In a First, UK Firm Achieves Carbon Neutral Rocket Launch
Tech

In a First, UK Firm Achieves Carbon Neutral Rocket Launch

UK-based satellite company Inmarsat has claimed that it achieved the world’s first carbon neutral rocket launch with the send-off of its I-6 F2 satellite into space aboard a SpaceX Falcon 9.

“We are offsetting roughly 5,000 metric tons of carbon dioxide emissions associated with the launch,” said CEO Rajeev Suri. The CarbonNeutral Protocol certified the launch as a carbon neutral event.

London-based Inmarsat sent its I-6 F2 satellite into space aboard a SpaceX Falcon 9 on February 17, lifting off from Cape Canaveral, Florida.

Rajeev Suri said the rocket and spacecraft build emissions had been offset through carbon offsetting projects, including a biodiversity reserve in Indonesia, a gigawatt grid solar farm in Rwanda and community reforestation in Ghana. “We’re also funding several sustainable projects across the world, through renewables, reforestation and afforestation,” he said.

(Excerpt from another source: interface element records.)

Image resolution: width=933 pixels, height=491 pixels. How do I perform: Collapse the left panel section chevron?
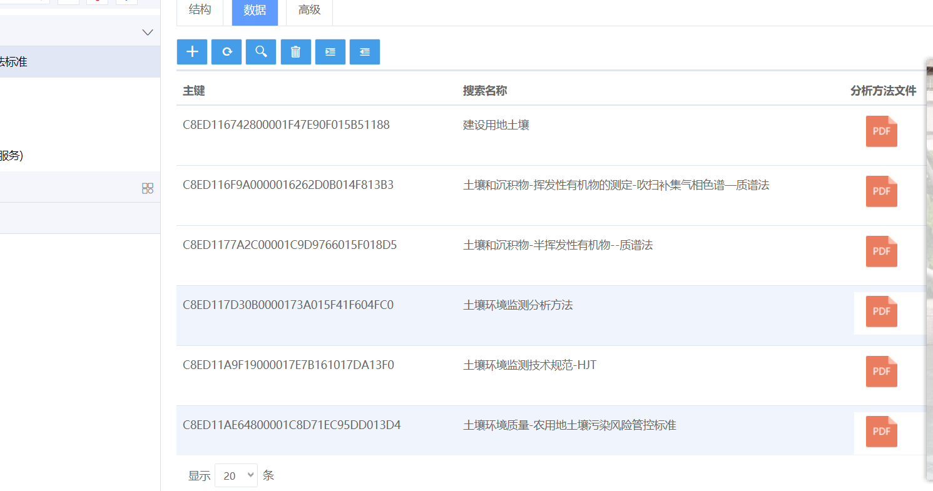point(148,32)
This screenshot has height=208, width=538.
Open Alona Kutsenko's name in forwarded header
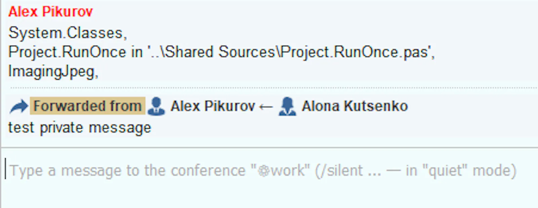coord(355,106)
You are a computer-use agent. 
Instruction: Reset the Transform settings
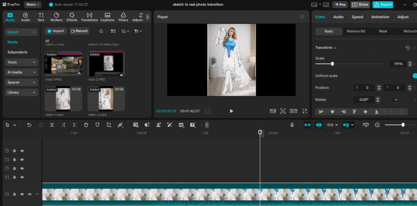tap(408, 48)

The impacts of rocket emissions on the climate are still relatively unknown due to the infrequency of launches. It is estimated that the space industry burns less than 1 per cent of the fossil fuels burned by the aviation industry, however unlike the aviation industry, rockets release pollutants all the way up to the mesosphere and stratosphere in the upper atmosphere, making it difficult to make comparisons between the two.